These data give us insight into how SNPs impact gene regulation and support the notion that peripheral blood may be a reliable correlate of physiological processes in other tissues.

Keywords:
DNA methylation; meQTL; mQTL; Developmental stage; Ancestry; Race; Gene regulation; Inter-individual variation; Biomarker; Brain

Background

DNA methylation patterns vary widely across the genome by developmental stage and by tissue type [1], making study design a challenge when the most relevant tissue is not accessible from living humans. This is particularly true for studies of neurologic or psychiatric traits. Although the most relevant tissues, like brain, may be obtained from non-human subjects, animal models often fail to adequately reflect the range of symptoms seen in humans. As a result, peripheral tissues are commonly used to identify biomarkers due to their ready availability.

A recent report characterized methylation patterns extensively in DNA derived from brain and blood samples taken from the same individuals [2]. The study confirmed that genome-wide DNA methylation is highly tissue-specific; however, the authors also noted a striking similarity between DNA methylation differences in the blood and brain (cerebellum and cortex) from the same individual, prompting the hypothesis that between-individual DNA methylation differences may be mediated by DNA sequence variation, which does not vary across tissues. Nevertheless, the study had only a limited number of subjects and was not designed to address this hypothesis directly.

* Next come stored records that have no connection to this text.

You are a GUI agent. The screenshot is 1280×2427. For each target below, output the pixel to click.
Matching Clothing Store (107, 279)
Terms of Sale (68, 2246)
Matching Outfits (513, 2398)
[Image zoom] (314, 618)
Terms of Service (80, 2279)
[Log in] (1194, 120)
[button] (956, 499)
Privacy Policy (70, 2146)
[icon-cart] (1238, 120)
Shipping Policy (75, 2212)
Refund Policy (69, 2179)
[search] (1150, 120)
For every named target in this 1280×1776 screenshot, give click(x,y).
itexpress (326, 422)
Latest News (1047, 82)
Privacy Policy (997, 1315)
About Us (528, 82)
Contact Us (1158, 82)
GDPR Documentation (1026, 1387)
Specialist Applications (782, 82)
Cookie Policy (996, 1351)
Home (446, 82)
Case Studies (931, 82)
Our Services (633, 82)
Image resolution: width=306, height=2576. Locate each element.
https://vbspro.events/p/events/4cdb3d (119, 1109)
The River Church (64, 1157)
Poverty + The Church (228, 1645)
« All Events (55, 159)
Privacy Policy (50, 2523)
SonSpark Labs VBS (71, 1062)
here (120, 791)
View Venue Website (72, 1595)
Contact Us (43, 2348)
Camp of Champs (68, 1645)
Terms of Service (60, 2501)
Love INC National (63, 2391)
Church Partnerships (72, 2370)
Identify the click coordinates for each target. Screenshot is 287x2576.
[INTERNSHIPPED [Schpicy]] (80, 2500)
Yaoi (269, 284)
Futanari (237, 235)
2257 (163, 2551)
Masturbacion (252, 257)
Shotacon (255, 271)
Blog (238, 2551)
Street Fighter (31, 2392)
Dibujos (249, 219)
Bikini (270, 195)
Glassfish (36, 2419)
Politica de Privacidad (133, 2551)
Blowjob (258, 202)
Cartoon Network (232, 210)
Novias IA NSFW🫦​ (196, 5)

Over the past few years, multiple studies [3-9] have revealed that DNA methylation at specific loci can be influenced by sequence variations, such that individual genotypes at a given locus may result in different patterns of DNA methylation due to allele-specific methylation. These sites are called methylation quantitative trait loci (meQTLs) and can influence the methylation pattern across an extended genomic region [3,8]. Numerous studies have found meQTLs in blood leukocytes, buccal cells, brain tissue, and lymphoblast cell lines [3-7], though there is only modest overlap between the SNP-CpG relationships identified in each study.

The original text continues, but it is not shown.